B.3. Het in de prejudiciële vraag vermelde verschil in behandeling berust op een objectief criterium, namelijk de aard van de opdracht van de betrokken gerechtelijke mandatarissen : de voorlopige bewindvoerder beheert de goederen van een beschermd persoon, terwijl de curator een faillissement beheert in het belang van zowel de gezamenlijke schuldeisers als van de gefailleerde, en de schuldbemiddelaar optreedt in het kader van de collectieve schuldenregeling. Het komt het Hof evenwel toe na te gaan of dat verschil in behandeling tevens redelijk is verantwoord.
B.4.1. Artikel 8 van de wet van 3 mei 2003 werd in de toelichting bij het wetsvoorstel dat tot die wet heeft geleid, als volgt verantwoord : « In de parlementaire voorbereiding van de wet van 18 juli 1991 werd reeds gewezen op het belang van een redelijke beheersvergoeding voor de voorlopige bewindvoerders. Dit geldt zowel voor de vaste procentuele vergoeding op basis van de inkomsten, als voor de extravergoedingen voor de vervulde buitengewone ambtsverrichtingen.
Enerzijds moet men er rekening mee houden dat bij ontstentenis van een redelijke vergoeding geen kandidaten meer zouden gevonden worden om de minder interessante dossiers ter harte te nemen; anderzijds moet winstbejag als belangrijkste drijfveer in hoofde van de voorlopige bewindvoerder zoveel mogelijk beperkt worden. Onder andere het creëren van meer transparantie op het vlak van de geïnde vergoedingen kan hiertoe bijdragen » (Parl. St., Kamer, B.Z. 1999, nr. 107/1, p. 3).
Tevens was het de bedoeling dat de vergoeding in verhouding stond tot het door de voorlopige bewindvoerder geleverde werk : « De vergoeding moet niet noodzakelijk op een vaste procentuele basis worden vastgelegd, maar zou een rechtstreeks verband moeten hebben met het werk dat de bewindvoering met zich meebrengt » (Parl. St., Kamer, 2001-2002, DOC 50-0107/012, p. 4).

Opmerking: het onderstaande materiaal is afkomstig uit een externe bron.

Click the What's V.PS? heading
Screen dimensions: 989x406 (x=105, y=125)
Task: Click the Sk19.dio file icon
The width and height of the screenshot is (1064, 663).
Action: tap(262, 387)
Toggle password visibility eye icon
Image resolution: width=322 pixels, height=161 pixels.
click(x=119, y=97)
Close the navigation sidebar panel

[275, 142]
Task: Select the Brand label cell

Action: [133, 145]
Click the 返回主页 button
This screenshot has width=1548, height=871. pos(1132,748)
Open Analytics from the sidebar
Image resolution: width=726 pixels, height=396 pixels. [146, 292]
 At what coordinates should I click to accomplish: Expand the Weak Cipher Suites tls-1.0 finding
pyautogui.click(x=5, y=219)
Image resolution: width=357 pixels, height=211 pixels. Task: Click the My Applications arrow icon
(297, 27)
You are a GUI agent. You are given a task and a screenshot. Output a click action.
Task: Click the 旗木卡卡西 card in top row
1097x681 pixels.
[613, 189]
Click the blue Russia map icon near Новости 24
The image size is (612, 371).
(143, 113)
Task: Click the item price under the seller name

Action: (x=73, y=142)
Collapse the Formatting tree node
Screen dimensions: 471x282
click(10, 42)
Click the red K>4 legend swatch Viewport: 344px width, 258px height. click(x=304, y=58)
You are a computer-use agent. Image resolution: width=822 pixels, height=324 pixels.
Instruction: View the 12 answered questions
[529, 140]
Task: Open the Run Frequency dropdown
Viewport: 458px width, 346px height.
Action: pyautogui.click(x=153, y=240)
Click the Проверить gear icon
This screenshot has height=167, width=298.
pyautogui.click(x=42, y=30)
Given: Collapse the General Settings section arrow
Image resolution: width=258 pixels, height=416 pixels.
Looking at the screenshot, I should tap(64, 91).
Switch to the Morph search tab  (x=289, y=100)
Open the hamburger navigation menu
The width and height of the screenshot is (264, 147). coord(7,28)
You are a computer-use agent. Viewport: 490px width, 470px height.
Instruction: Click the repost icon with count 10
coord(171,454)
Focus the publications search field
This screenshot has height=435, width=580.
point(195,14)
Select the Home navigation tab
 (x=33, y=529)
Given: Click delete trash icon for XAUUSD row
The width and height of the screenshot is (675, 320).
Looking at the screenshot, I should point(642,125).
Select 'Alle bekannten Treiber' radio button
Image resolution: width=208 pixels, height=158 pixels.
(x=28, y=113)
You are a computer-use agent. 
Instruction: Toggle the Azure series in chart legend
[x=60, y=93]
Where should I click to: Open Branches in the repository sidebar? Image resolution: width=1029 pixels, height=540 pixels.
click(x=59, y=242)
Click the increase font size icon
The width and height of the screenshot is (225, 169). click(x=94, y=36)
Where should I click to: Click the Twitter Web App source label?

B.4.2. Daarnaast hield de wetgever ermee rekening dat de beschermde personen vaak over een beperkt inkomen beschikken en dat een al te hoge beheersvergoeding zware financiële gevolgen voor die personen zou meebrengen.
In de parlementaire voorbereiding van de wet van 3 mei 2003 werd opgemerkt dat een vergoeding van 3 pct. voor kleine inkomens een zware last kan inhouden (Parl. St., Kamer, 2001-2002, DOC 50-0107/012, p. 5).
Daaromtrent werd nog het volgende opgemerkt : « Zo zijn de inkomsten van de beschermde persoon die in een instelling verblijft, vaak slechts voldoende [...] om de verblijfskosten te dekken » (Parl. St., Kamer, 2002-2003, DOC 50-0107/018, p. 18).
B.4.3. Ook bij de invoeging van artikel 488bis, h), in het Burgerlijk Wetboek bij artikel 10 van de wet van 18 juli 1991 werd uitgebreid gedebatteerd over de hoogte van de vergoeding. Uiteindelijk werd besloten af te zien van een vergoeding van 5 pct., en die vergoeding tot 3 pct. te beperken, rekening houdend met het feit dat buitengewone prestaties en kosten afzonderlijk vergoed zouden worden (Parl. St., Senaat, 1990-1991, nr. 1102/3, pp. 111-115).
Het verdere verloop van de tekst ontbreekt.